2017 EDITOR'S PICKS
Cruise lines continue to update what they do, one at a time, bringing new options that touch everything from entertainment to dining, staterooms and more. To most travelers who enjoy a cruise vacation, the term “exceeding expectations” should be a familiar one. Cruise lines have been hitting that level of service for quite some time. Still, do that enough; hit that mark with high enough frequency then , planned or not, the bar gets raised. We want more and they want to give it to us as we have seen in some interesting moves by major cruise lines revealed during the 2016 Seatrade Global Conference.
We started with a focused sample of new entertainment and dining options on Holland America Line that should insure the experience long time fans want well into the future. Simultaneously, those options also add the relevance of Billboard Magazine, taking the piano bar we find on just about any cruise ship well into the future with time-tested musical selections. Just that one initiative positions the line to bring more memorable travel experiences to both existing and future guests. And there was much more.
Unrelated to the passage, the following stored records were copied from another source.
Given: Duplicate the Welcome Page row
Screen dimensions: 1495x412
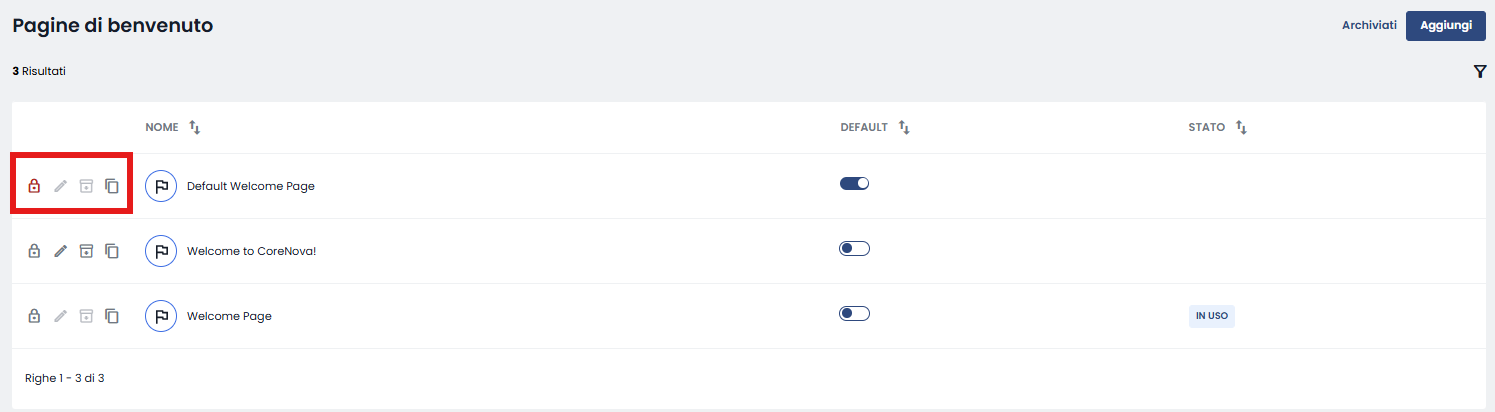Looking at the screenshot, I should point(112,316).
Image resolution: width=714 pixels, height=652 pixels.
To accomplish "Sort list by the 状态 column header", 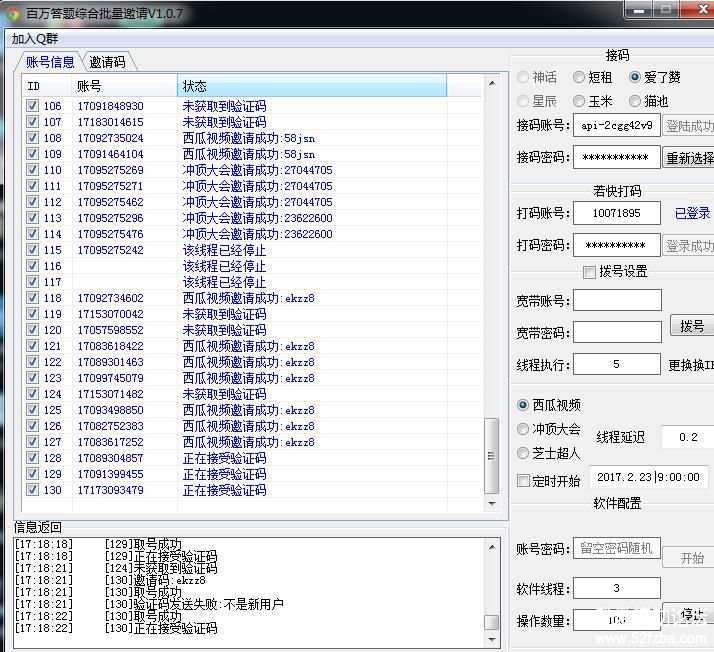I will (x=312, y=86).
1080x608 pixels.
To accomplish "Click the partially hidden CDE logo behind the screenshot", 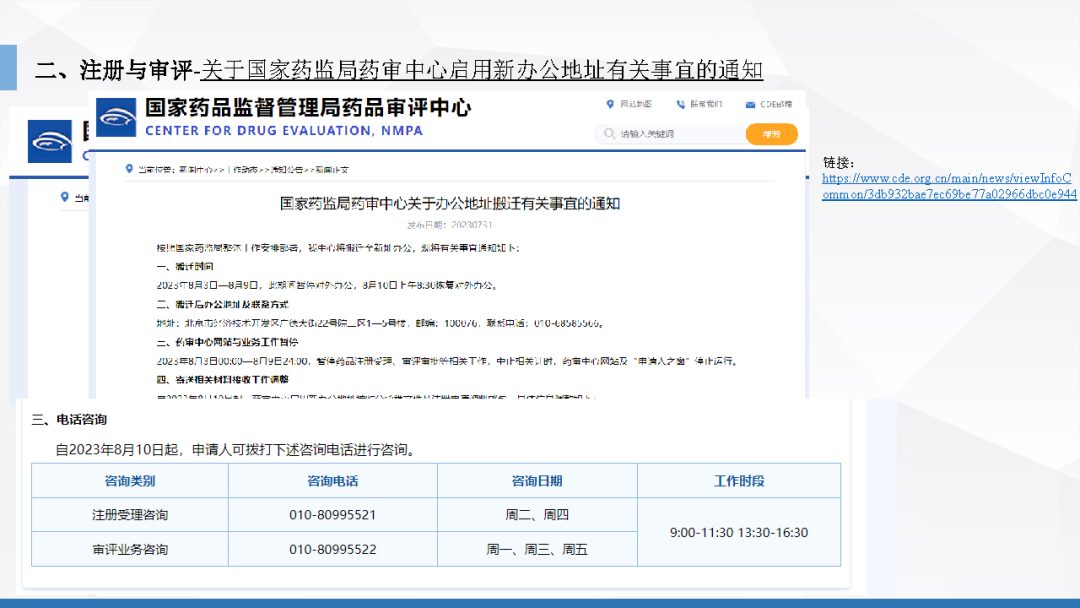I will coord(50,141).
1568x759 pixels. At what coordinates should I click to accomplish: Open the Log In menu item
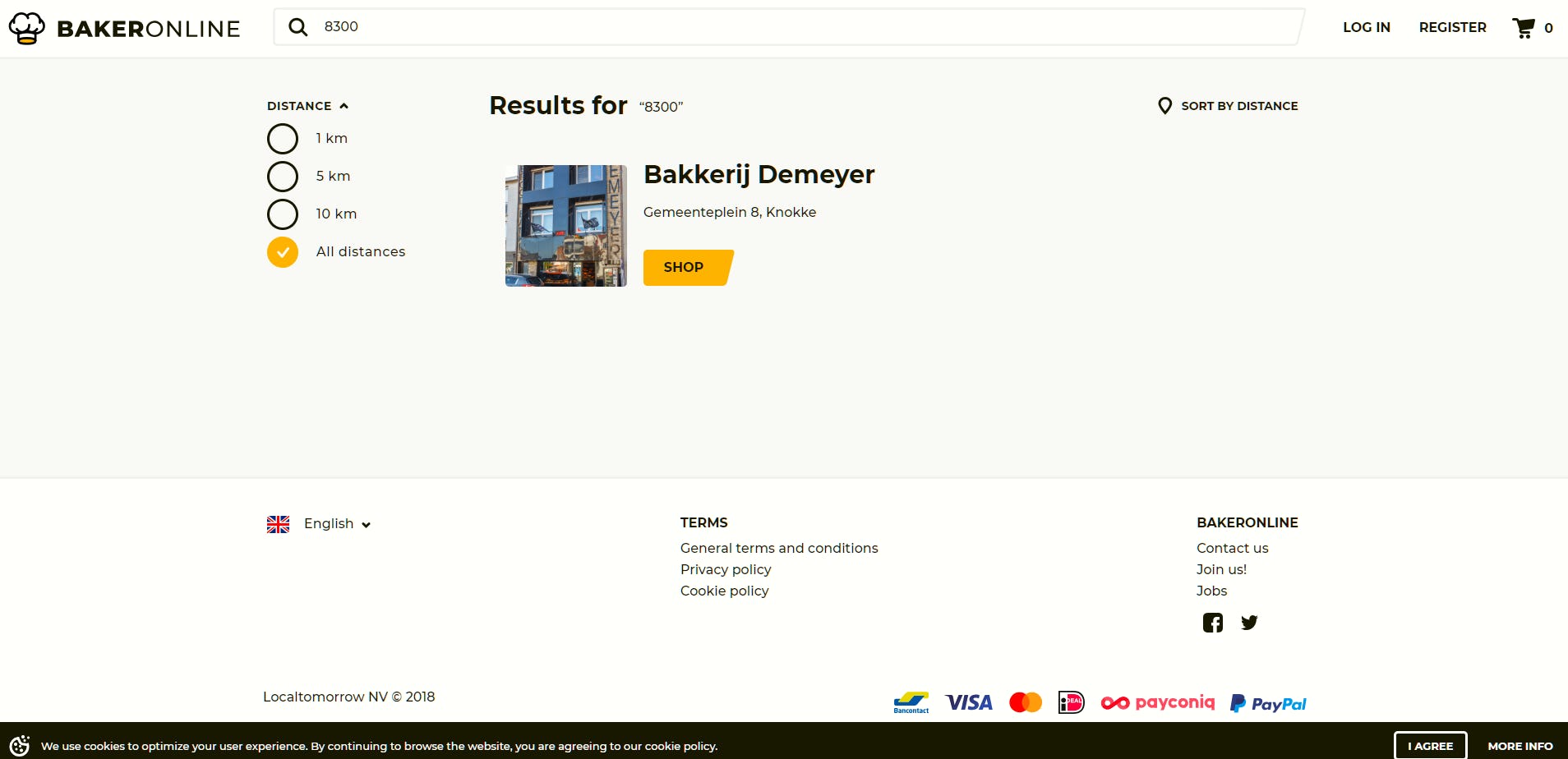click(1366, 27)
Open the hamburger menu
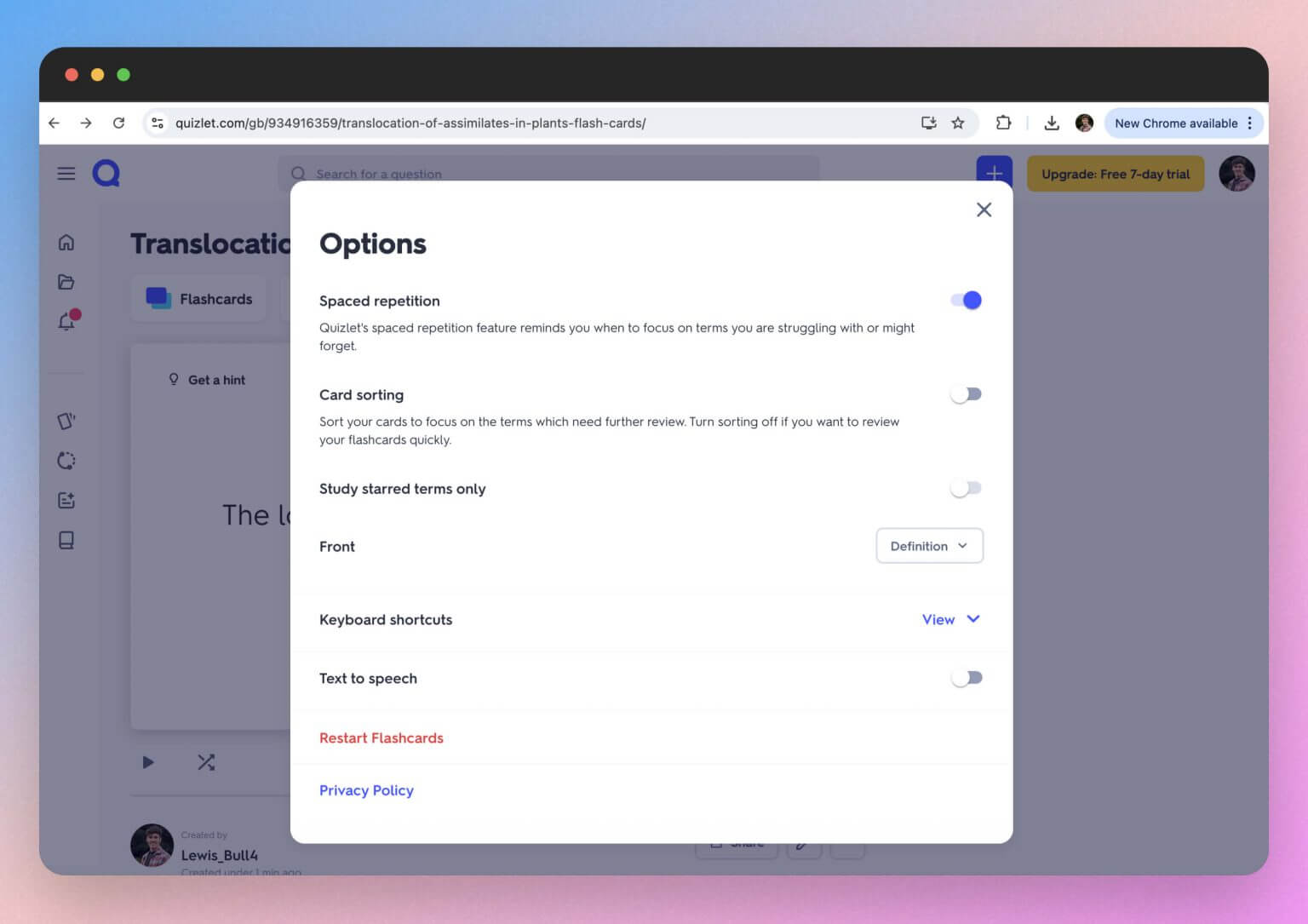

At a press conference for historic Cunard Line, a stroke of a similar paintbrush promises to take the black and white version of yesteryear’s luxury cruise experience and breathe new life into it, as though color had just been invented. Uber careful not to rock the boat with long time past guests, Cunard Line looks to take even better care of them than they ever have in their long history. At the same time, today’s cruise travelers who grew up in living color will find an attractive option there as well.
It was no surprise then that luxury line Seabourn would jump at the chance to define the Ultra part of Ultra Luxury in a unique way that would be exciting to existing Seabourn Guests. Not simply satisfy them, excite them.
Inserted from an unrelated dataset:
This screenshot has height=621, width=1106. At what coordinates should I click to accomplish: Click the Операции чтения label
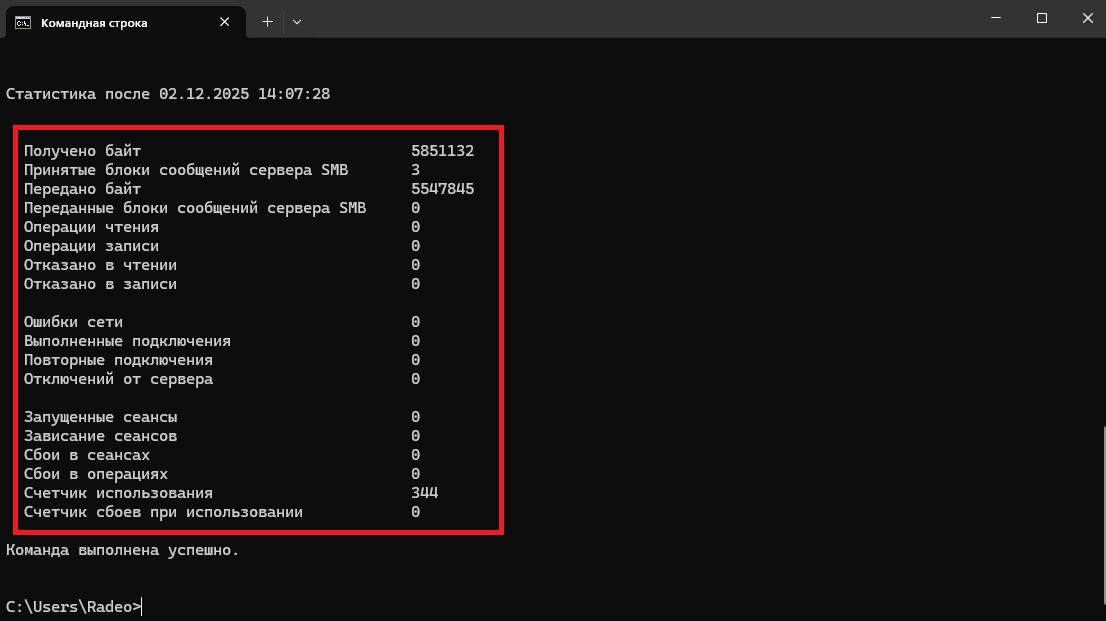click(91, 227)
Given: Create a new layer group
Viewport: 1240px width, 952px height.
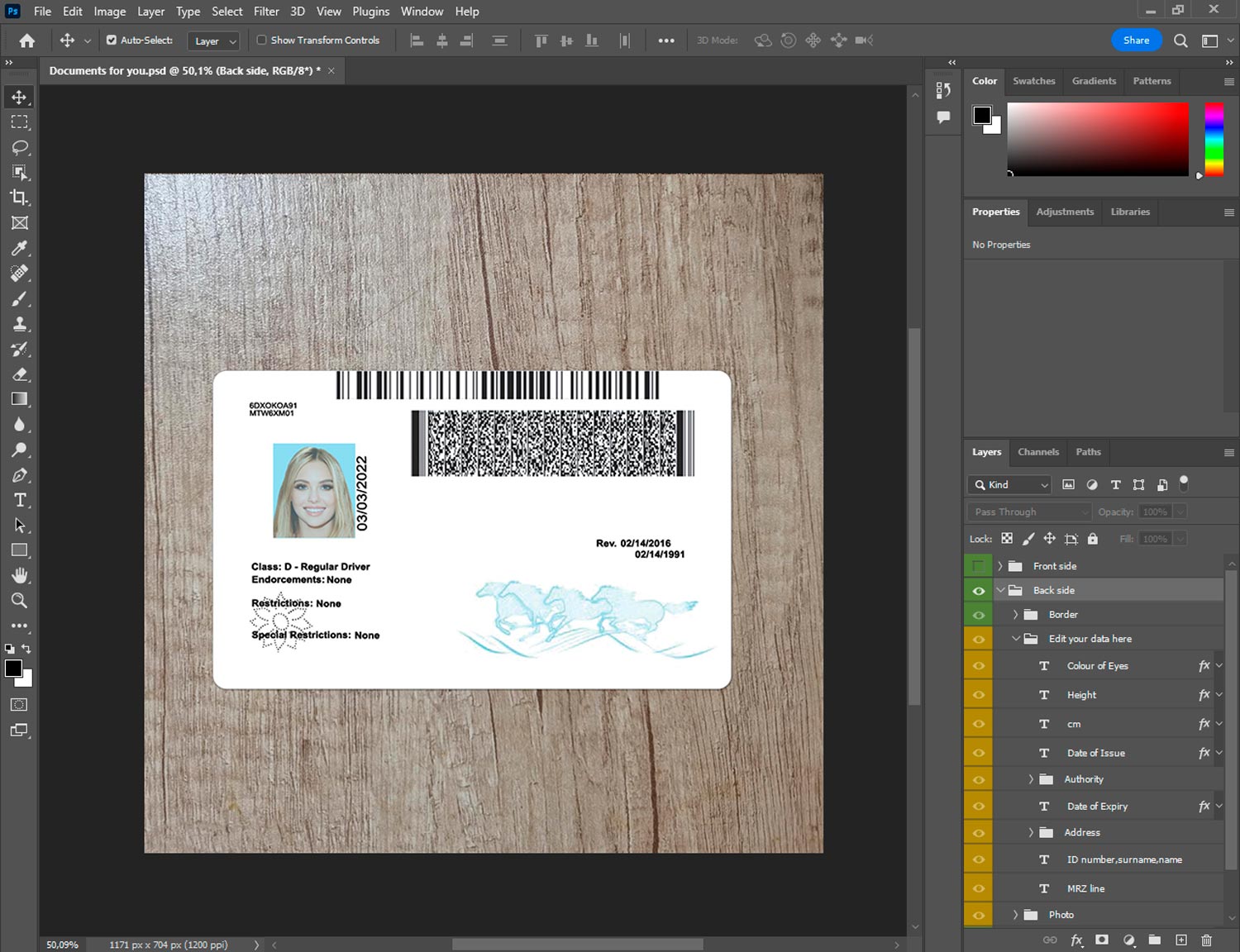Looking at the screenshot, I should (x=1154, y=940).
Now we’re entering a little world in which Seabourn reigns supreme. That takes a great amount of work behind the scenes, an ongoing effort that simply never ends and a certain kind of person to fill and execute the roles they play on board. It takes constantly looking to improve in tiny ways that add up to the big satisfaction I have seen in Seabourn Guests. It’s just what they do and the personal commitment Seabourn has for their guests is considerable. Still, there is just so much they can do with existing hardware; the spaces where the magic happens.
That’s a whole lot of background leading up to one pristine and wonderful announcement made today by Seabourn that is quite significant.
Restaurant 2 on Seabourn ships is the space shared by many other cruise lines: the secondary dining venue that does a fine job of what it was intended to do but least popular of the major dining options. A pretty space with a lovely view, the reservations only (but no additional charge) venue had tough competition via Seabourn’s award winning main dining room operation as well as the indoor/outdoor Colonnade dining space, both quite popular with Seabourn Guests.
Enter Chef Thomas Keller and a new dining venue, The Grill by Thomas Keller, set to debut in May aboard Seabourn Quest. Inspired by the classic American chophouse, The Grill by Thomas Keller combines the creative talents of two hospitality superstars, three-star Michelin chef Keller and award winning designer Adam D. Tihany.
“Wrapped in a fresh design from Adam D. Tihany, The Grill by Thomas Keller will take our already award-winning cuisine to new heights.”- Seabourn President Richard Meadows.
While many details are still under wraps, the move by Seabourn to continue their partnerships with Chef Keller makes sense. Just rolled out, a Thomas Keller element on dining menus that solidly moves already fabulous Seabourn culinary efforts further into the Ultra luxury category, if not on a course to re-define it.
Actually, let’s go on record right now with a bit of prediction for one very important reason that takes little understanding of the skill behind such endeavours: Seabourn nails everything they do, with gusto. It starts with Seabourn Crew knowing guest names before they walk on board. That level of service morphs into a contagious energy that weaves its way through an organization that comes out on top.
Every. Single. Time.
That’s few details about a Seabourn move that will end up redefining dining but it is really not all that complicated. Seabourn has the wheels in motion right now, starting with a nice chop house run by a great chef and served by people who care.
That ought to do it. Details on this particular announcement, Chef Keller, ship design and more soon.
Hang on, this is going to be quite a ride.